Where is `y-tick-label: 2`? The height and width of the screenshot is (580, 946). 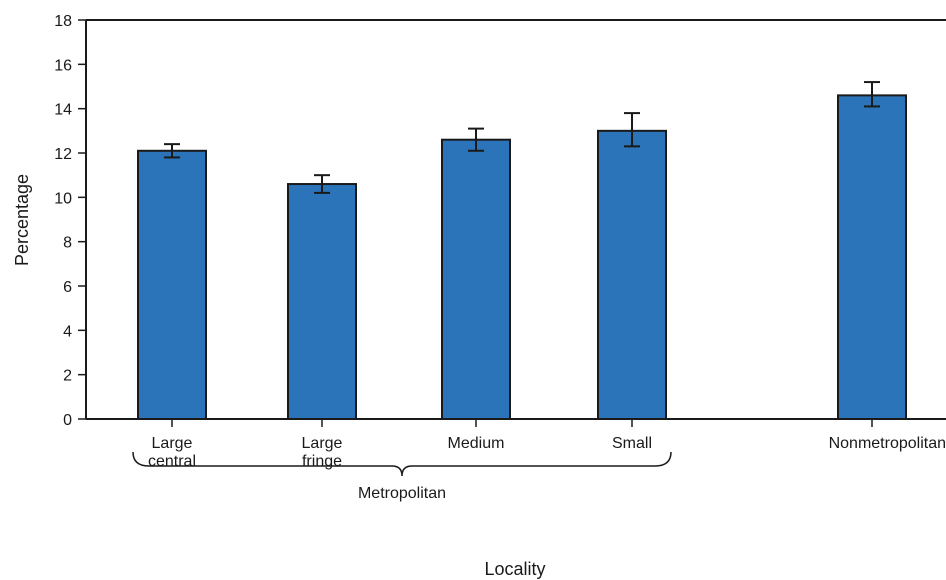
y-tick-label: 2 is located at coordinates (68, 376).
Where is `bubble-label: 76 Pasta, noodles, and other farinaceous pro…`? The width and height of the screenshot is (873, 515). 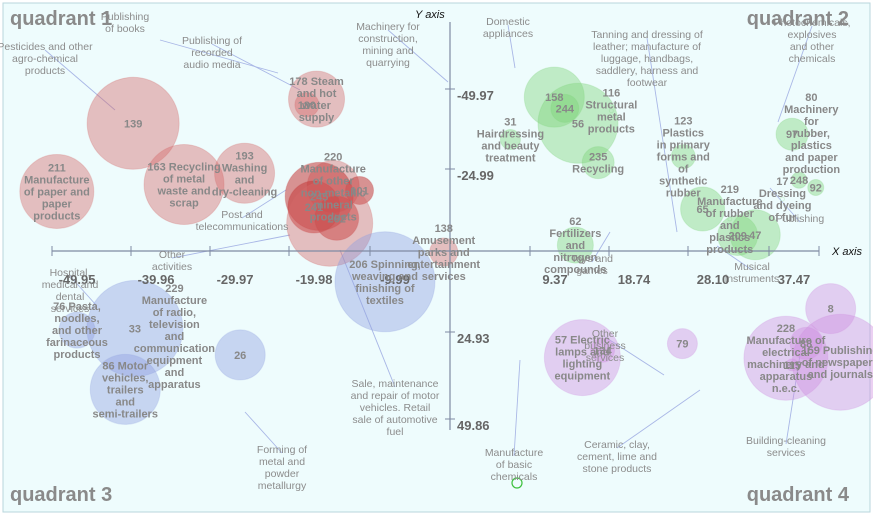 bubble-label: 76 Pasta, noodles, and other farinaceous pro… is located at coordinates (77, 331).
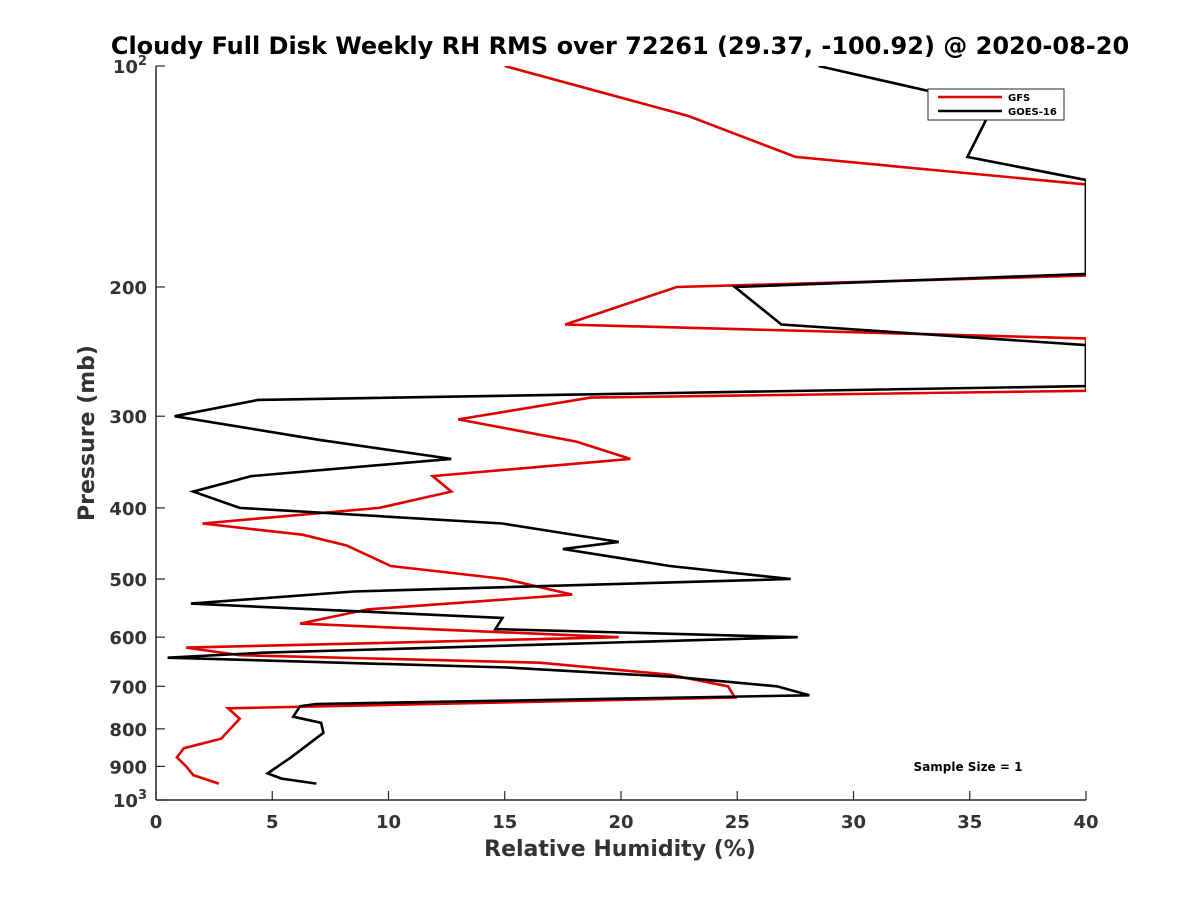 This screenshot has width=1200, height=900. What do you see at coordinates (1032, 112) in the screenshot?
I see `legend-label-goes16: GOES-16` at bounding box center [1032, 112].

____________________

WORK TASK >>
Arrange the records from their first line through the line containing "y-tick-label: 2 is", both included, as a Markdown table with the columns Row and Line, one row per line, skipping blank lines. Leave out the pictures.

ANSWER BOX >>
| Row | Line |
|---|---|
| 1 | Where is `y-tick-label: 2`? The height and width of the screenshot is (580, 946).  |
| 2 | y-tick-label: 2 is located at coordinates (68, 376). |